■ Task statement:
Using only the records, tally the lines with "computer" in them and state that total by itself.

■ Saved data entries:

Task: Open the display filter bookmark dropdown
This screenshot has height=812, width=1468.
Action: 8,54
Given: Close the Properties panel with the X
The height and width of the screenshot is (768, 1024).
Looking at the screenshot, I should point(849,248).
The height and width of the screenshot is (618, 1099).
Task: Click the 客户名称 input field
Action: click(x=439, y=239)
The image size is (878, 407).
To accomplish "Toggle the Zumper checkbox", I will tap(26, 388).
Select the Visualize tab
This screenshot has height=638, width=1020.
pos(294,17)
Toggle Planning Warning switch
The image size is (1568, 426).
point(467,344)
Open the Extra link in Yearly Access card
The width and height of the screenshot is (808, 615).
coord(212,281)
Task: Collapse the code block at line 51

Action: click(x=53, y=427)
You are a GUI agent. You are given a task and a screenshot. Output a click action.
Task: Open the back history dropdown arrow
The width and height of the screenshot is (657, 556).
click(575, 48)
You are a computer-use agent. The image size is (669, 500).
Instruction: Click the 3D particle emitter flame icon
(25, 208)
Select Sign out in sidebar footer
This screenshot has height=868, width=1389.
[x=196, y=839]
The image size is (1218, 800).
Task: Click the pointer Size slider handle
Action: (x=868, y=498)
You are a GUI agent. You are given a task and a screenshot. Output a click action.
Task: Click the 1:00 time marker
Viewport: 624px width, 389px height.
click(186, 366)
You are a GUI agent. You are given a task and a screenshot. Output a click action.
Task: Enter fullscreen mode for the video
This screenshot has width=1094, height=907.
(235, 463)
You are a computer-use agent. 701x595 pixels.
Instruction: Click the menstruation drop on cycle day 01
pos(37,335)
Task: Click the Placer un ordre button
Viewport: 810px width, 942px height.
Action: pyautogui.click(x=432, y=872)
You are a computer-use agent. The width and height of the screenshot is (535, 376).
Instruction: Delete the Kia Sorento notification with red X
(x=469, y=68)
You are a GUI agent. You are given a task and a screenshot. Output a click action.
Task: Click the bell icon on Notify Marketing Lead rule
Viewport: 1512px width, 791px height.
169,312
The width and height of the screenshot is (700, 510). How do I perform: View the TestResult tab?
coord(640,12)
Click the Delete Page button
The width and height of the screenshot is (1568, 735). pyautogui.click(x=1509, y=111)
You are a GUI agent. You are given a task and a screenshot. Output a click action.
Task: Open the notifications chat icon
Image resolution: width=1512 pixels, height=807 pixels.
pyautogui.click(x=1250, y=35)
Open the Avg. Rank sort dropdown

■ Reply:
3